Early Job Offers
A rather nice situation—yet still perplexing—is to receive an "early offer" from one of the companies with which you have interviewed. By "early," it means early in relation to other potential job offers. You may have had eight interviews in the last month, three of which resulted in second interviews, but only one of which has resulted in an immediate offer. Worse things can happen.
Yet it still creates a dilemma. Sure, if the offering company is your first choice, accept the job and send the other pending employers your regrets. But if the offering company is not your first choice, then what?
The Two Things to Do When You Get an Early Job Offer
The first thing you should do when you receive an early offer is to make the other pending employers immediately aware of the offer. Your stock will go up markedly the moment you have been "put into play" by another employer. It is simple human nature to covet what others have, and the price of membership has just gone up for those who want to join in the fight for the coveted prize. That which is difficult to obtain always holds greater value. Interested players are now required to react immediately or lose you. If they are truly interested, they will react. If they have just been stringing you along with a load of others with no real interest, they will likely cut you loose. Be prepared: you may be isolated with your lone offer. But if you are a top candidate, you may end up receiving multiple offers.
The second thing to do is ask the employer which made the initial offer for as much time as possible to make your decision. The amount of time you request may depend on the other pending opportunities (have an idea as to when they might be ready to respond). One week to make the decision is common and you might be able to get as much as two weeks (or more, especially if the offer is made in the first semester of your final year). But this is not the time to go out and start new contacts from scratch. It's time to wind down your search and get ready to accept the best offer.
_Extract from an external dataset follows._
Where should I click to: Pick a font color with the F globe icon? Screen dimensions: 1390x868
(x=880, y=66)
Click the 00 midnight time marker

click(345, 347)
How to Generate Multiple Job Offers
If you are willing to entertain offers from other employers, it is your obligation to inform these employers that you have received an initial offer as quickly as possible. You may have only one or two others that are even in the running. If so, restrict these multiple offer tactics to them.
Contact the person within the company who would be your Hiring Manager. Let that person know that you have already received a competitive offer and tell the manager which company made the offer. The reason for giving out the company name is that you usually will not have to disclose the dollar amount, since most industry insiders have at least a general idea what others in the field are paying. Do not be surprised if the manager suddenly backs off, because they may realize that their company cannot match the other company's wage/benefit package or other perks. If you have scored your initial hit with an industry leader such as Google or another market leader for your major, you may find it difficult to draw a second offer. The industry giants are often tough to beat. It takes time to put together a competitive offer and some companies may be just as willing to back away as fight. If this happens and you have a true preference for the secondary company, let them know in very direct terms that you are still more interested in them than the company that made the initial offer.
You will find that once the first offer comes in, it is often quite easy to generate others. If you have done an excellent job of developing yourself differentially from your competition, employers will know they have to react quickly to sway you to their side.
You may have the uncommon luxury of choosing from among multiple job offers. While others are scratching and begging for an offer—any offer—you actually have the difficult decision of deciding which employer you like best. Keep all the negotiations open and honest. You will find that honesty is not only the best policy, but also your greatest competitive advantage. If one company comes up $2,000 short of what you need in order to accept, discuss it with the appropriate party. The employer would much rather shoot at a specific target. For more specifics on negotiating your offer, see the next section on Successful Job Offer Negotiation.
The Refused Offer Technique
If a fellow student/job seeker you know receives multiple offers, you should congratulate them immediately. And if they are in your field, make sure you immediately contact the losing suitors. The refused offers will leave behind employers with jobs that have not yet been filled. Strike quickly and decisively. Even if it is not an employer with whom you have met, there may still be time if you are willing to move quickly.